▶ _PROBLEM TO WORK ON_: Reproduce the following lines verbatim, in their original order.

▶ _INPUT RECORDS_:
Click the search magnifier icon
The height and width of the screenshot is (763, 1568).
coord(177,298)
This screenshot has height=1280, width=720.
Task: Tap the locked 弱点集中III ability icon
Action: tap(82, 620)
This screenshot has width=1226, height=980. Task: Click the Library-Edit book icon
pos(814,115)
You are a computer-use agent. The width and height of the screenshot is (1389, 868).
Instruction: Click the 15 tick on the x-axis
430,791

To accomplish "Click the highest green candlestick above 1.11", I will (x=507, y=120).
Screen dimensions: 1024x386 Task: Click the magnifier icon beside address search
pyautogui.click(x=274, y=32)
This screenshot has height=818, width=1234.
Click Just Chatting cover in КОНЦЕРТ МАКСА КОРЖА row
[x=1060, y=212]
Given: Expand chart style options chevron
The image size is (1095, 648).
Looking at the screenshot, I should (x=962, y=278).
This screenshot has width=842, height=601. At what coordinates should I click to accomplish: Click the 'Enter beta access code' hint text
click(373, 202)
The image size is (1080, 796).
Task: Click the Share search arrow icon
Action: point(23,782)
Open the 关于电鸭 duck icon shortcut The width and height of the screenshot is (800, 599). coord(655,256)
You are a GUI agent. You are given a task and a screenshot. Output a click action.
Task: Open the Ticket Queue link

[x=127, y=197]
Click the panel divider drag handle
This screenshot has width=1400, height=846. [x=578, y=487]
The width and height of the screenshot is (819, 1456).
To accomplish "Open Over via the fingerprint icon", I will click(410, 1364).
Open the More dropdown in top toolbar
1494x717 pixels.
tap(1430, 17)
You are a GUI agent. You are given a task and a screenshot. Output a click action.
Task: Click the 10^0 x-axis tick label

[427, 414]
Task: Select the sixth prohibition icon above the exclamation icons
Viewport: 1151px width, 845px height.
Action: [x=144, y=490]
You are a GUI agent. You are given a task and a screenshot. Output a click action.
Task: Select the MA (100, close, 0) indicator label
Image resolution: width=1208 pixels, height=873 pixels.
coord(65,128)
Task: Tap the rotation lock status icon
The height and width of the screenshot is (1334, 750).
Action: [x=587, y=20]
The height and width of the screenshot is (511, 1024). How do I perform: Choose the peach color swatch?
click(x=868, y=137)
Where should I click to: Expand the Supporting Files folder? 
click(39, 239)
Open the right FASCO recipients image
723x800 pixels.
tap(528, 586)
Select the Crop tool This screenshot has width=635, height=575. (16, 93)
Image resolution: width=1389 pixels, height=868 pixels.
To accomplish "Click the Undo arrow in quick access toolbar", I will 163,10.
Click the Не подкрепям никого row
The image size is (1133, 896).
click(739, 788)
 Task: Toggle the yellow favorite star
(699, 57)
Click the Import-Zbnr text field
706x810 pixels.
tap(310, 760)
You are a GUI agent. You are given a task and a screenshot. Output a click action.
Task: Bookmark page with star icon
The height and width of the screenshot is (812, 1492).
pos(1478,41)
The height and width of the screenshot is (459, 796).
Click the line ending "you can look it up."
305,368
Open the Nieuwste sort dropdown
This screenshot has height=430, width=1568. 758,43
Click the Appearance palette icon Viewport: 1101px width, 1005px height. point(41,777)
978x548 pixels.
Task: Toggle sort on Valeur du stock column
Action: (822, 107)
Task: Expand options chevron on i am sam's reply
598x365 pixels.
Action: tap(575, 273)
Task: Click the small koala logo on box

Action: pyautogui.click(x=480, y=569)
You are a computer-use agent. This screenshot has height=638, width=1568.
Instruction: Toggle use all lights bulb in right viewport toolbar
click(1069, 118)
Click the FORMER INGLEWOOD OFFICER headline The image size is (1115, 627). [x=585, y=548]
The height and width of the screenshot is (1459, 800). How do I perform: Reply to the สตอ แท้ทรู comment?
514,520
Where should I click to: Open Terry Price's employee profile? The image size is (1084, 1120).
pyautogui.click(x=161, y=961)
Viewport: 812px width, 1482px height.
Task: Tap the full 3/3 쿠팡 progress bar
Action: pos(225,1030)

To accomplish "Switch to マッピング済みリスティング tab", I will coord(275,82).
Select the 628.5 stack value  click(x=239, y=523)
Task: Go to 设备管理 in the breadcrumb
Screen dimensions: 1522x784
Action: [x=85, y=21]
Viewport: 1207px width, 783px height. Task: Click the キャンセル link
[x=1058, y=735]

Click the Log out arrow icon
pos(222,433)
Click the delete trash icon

▶ _WRITTEN SOLUTION_:
Click the search magnifier icon
The height and width of the screenshot is (763, 1568).
coord(177,298)
This screenshot has height=1280, width=720.
Task: Tap the locked 弱点集中III ability icon
Action: tap(82, 620)
This screenshot has width=1226, height=980. Task: Click the Library-Edit book icon
pos(814,115)
You are a computer-use agent. The width and height of the screenshot is (1389, 868).
Instruction: Click the 15 tick on the x-axis
430,791

To accomplish "Click the highest green candlestick above 1.11", I will (x=507, y=120).
Screen dimensions: 1024x386 Task: Click the magnifier icon beside address search
pyautogui.click(x=274, y=32)
This screenshot has height=818, width=1234.
Click Just Chatting cover in КОНЦЕРТ МАКСА КОРЖА row
[x=1060, y=212]
Given: Expand chart style options chevron
The image size is (1095, 648).
Looking at the screenshot, I should (x=962, y=278).
This screenshot has width=842, height=601. At what coordinates should I click to accomplish: Click the 'Enter beta access code' hint text
click(373, 202)
The image size is (1080, 796).
Task: Click the Share search arrow icon
Action: point(23,782)
Open the 关于电鸭 duck icon shortcut The width and height of the screenshot is (800, 599). coord(655,256)
You are a GUI agent. You are given a task and a screenshot. Output a click action.
Task: Open the Ticket Queue link

[x=127, y=197]
Click the panel divider drag handle
This screenshot has width=1400, height=846. [x=578, y=487]
The width and height of the screenshot is (819, 1456).
To accomplish "Open Over via the fingerprint icon", I will click(410, 1364).
Open the More dropdown in top toolbar
1494x717 pixels.
tap(1430, 17)
You are a GUI agent. You are given a task and a screenshot. Output a click action.
Task: Click the 10^0 x-axis tick label

[427, 414]
Task: Select the sixth prohibition icon above the exclamation icons
Viewport: 1151px width, 845px height.
Action: [x=144, y=490]
You are a GUI agent. You are given a task and a screenshot. Output a click action.
Task: Select the MA (100, close, 0) indicator label
Image resolution: width=1208 pixels, height=873 pixels.
coord(65,128)
Task: Tap the rotation lock status icon
The height and width of the screenshot is (1334, 750).
Action: [x=587, y=20]
The height and width of the screenshot is (511, 1024). How do I perform: Choose the peach color swatch?
click(x=868, y=137)
Where should I click to: Expand the Supporting Files folder? 
click(39, 239)
Open the right FASCO recipients image
723x800 pixels.
tap(528, 586)
Select the Crop tool This screenshot has width=635, height=575. (16, 93)
Image resolution: width=1389 pixels, height=868 pixels.
To accomplish "Click the Undo arrow in quick access toolbar", I will 163,10.
Click the Не подкрепям никого row
The image size is (1133, 896).
click(739, 788)
 Task: Toggle the yellow favorite star
(699, 57)
Click the Import-Zbnr text field
706x810 pixels.
tap(310, 760)
You are a GUI agent. You are given a task and a screenshot. Output a click action.
Task: Bookmark page with star icon
The height and width of the screenshot is (812, 1492).
pos(1478,41)
The height and width of the screenshot is (459, 796).
Click the line ending "you can look it up."
305,368
Open the Nieuwste sort dropdown
This screenshot has height=430, width=1568. 758,43
Click the Appearance palette icon Viewport: 1101px width, 1005px height. point(41,777)
978x548 pixels.
Task: Toggle sort on Valeur du stock column
Action: (822, 107)
Task: Expand options chevron on i am sam's reply
598x365 pixels.
Action: tap(575, 273)
Task: Click the small koala logo on box

Action: pyautogui.click(x=480, y=569)
You are a computer-use agent. This screenshot has height=638, width=1568.
Instruction: Toggle use all lights bulb in right viewport toolbar
click(1069, 118)
Click the FORMER INGLEWOOD OFFICER headline The image size is (1115, 627). [x=585, y=548]
The height and width of the screenshot is (1459, 800). How do I perform: Reply to the สตอ แท้ทรู comment?
514,520
Where should I click to: Open Terry Price's employee profile? The image size is (1084, 1120).
pyautogui.click(x=161, y=961)
Viewport: 812px width, 1482px height.
Task: Tap the full 3/3 쿠팡 progress bar
Action: pos(225,1030)

To accomplish "Switch to マッピング済みリスティング tab", I will coord(275,82).
Select the 628.5 stack value  click(x=239, y=523)
Task: Go to 设备管理 in the breadcrumb
Screen dimensions: 1522x784
Action: [x=85, y=21]
Viewport: 1207px width, 783px height. Task: Click the キャンセル link
[x=1058, y=735]

Click the Log out arrow icon
pos(222,433)
Click the delete trash icon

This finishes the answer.